At the close, as the band of steel drummers in the Junior Murray/Rawl Lewis Stand started to rest their weary wrists after three sessions of tropical rhythms, England had finally been bowled out for 204 when, with three balls remaining, Mahmood was castled by the part-time spin of Jermaine Blackwood one run short of a maiden half-century at any level.
It was heartbreaking for the No 11, who had combined with Leach, 41 from 141 deliveries, for a 10th wicket stand of 90 over 36 overs that had arrested an alarming collapse from those higher up the order and driven West Indies to distraction. The pair had fought their corner and hustled runs with impressive composure, Mahmood top-scoring for his side in the process.
Conditions had eased for the two tailenders in the final session, it must be said, certainly compared to the first two in which England subsided to 67 for seven after lunch, with six of the departed failing to reach double figures and Joe Root and Jonny Bairstow registering ducks. At that stage their hopes of registering a first series win here since 2004 were in strife.
This was a memorable opening day, played out in glorious sunshine and with good local support for a working day making for an engrossing atmosphere and a much-needed change of narrative on tour. The pitch started out offering seam movement, inconsistent bounce and, through a combination of the two, a reality check for the batters who felt good after filling their boots during the first two.
Root will have known things would be tricky when he lost the toss and Kraigg Brathwaite asked the visitors to bat while also announcing that his spinner, Veerasammy Permaul, had made way for Kyle Mayers; the thickset Barbadian is a batter but also a more than handy purveyor of medium-pace swing with knowledge of this ground from a previous time playing for the Leeward Islands.
It proved an instant masterstroke when Mayers entered the fray in the 11th over and, after struggling with his run-up initially, knocked over Zak Crawley and Root in a run of five maidens. The former drove loosely to cover and the latter nicked off to one that nipped a fraction. Having bemoaned the lack of pace in county cricket after the Ashes, Root had been nobbled by someone who would fit right in.

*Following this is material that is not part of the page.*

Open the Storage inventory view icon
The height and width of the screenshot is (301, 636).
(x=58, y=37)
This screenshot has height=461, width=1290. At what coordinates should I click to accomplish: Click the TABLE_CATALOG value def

When the more frontline Jayden Seales returned for a second spell, the Trinidadian trapping Dan Lawrence in front for a plumb lbw on 10, England went into lunch on 46 for three and had a bit to chew over as a parade of dancers, stilt-walkers and costumed revellers suddenly began circulating the boundary’s edge to the delight of visitors and locals alike.
After this injection of calypso came the collapse, however, with England losing five wickets for 21 in the space of 12.1 overs – three coming with the score on 53 – as the West Indies pace attack feasted on their first opportunity all series to truly dominate. It was triggered initially by Alzarri Joseph, who cranked up his speeds beyond the 90mph mark to remove Ben Stokes caught and bowled and tickle the edge of Bairstow’s tepid defensive shot third ball.

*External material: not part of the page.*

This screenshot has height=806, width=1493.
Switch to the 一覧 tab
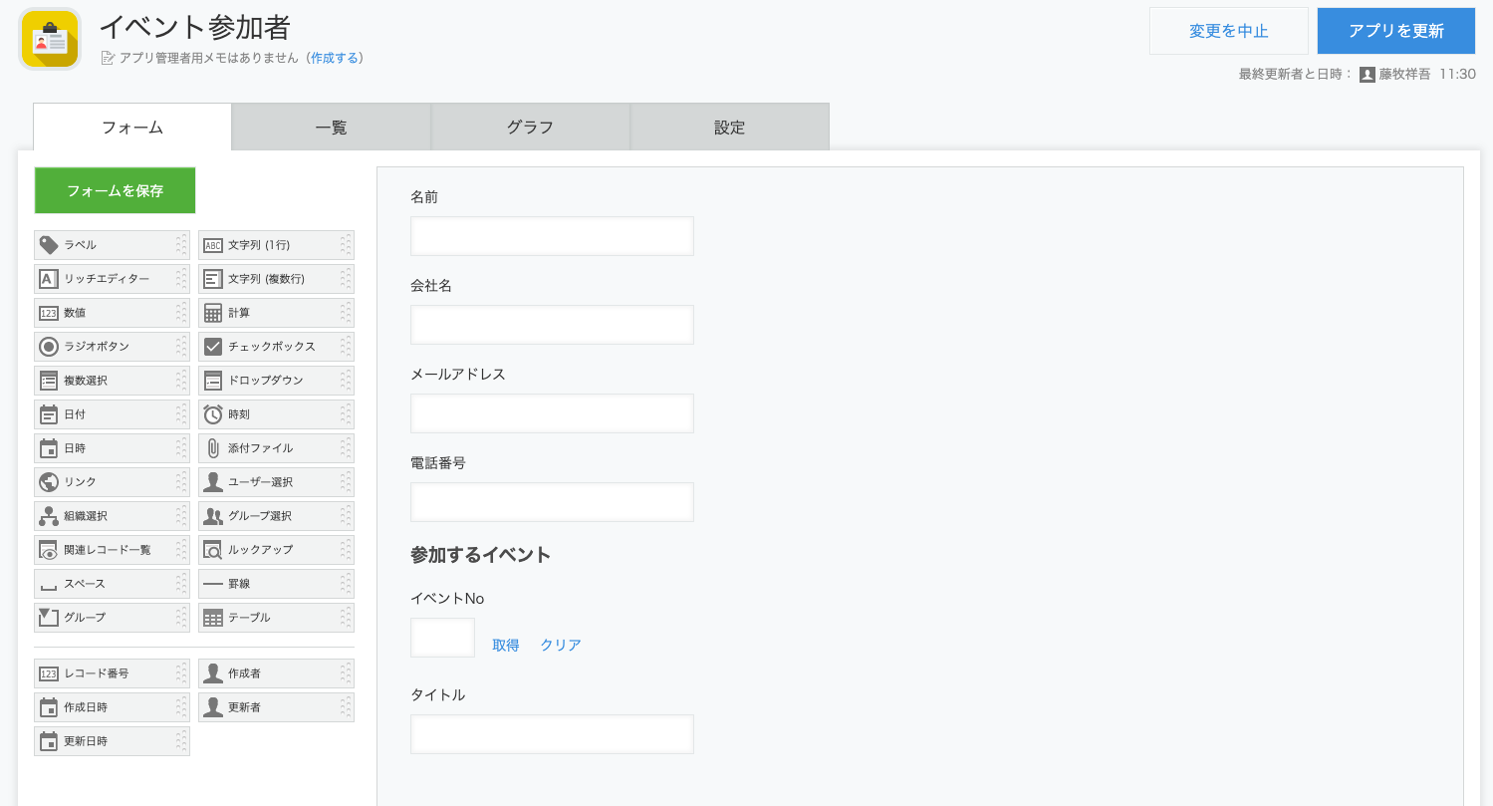click(x=331, y=128)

In between came the departure of Alex Lees who, after batting through the morning using the nous of a county pro in April, fell for 31 from 97 balls when edging behind off Kemar Roach. This was likely justice being served, Roach appearing to get his man the same way two balls earlier only to find his captain, Brathwaite, reluctant to review after burning his first two before lunch.
There was less uncertainty about the dismissal of Ben Foakes, bowled neck and crop by the returning Seales with one that lavishly jagged back in and trimmed the bails. But from here England’s fightback began to form, Chris Woakes and Craig Overton initially chiselling out a stand of 27 before the latter was bowled by Roach to see the tourists reach tea on 114 for eight.
Woakes, who has held his spot here because of Ollie Robinson’s fitness problems, had played his usual cool hand but lasted just two balls after the break. Seales repeated the trick that removed Foakes and likely persuaded his openers to start thinking about facing England’s new-ball attack.
Few could have predicted what was to come and in a series being played out by two lowly teams, mistakes were always possible. These duly came when lives were handed to Leach on 10, dropped at slip by Mayers, and when Mahmood was put down by the diving John Campbell at cover on 15.
The No 11 promptly launched the following delivery from Mayers for six and as the final session wore on, frustration grew for the hosts. England were never out of the match – as recently as 1897, Lord Hawke’s XI were bowled out for 138 on this island and still beat Grenada by an innings – but a challenge that at one stage looked as stiff as climbing the neighbouring hills had eased.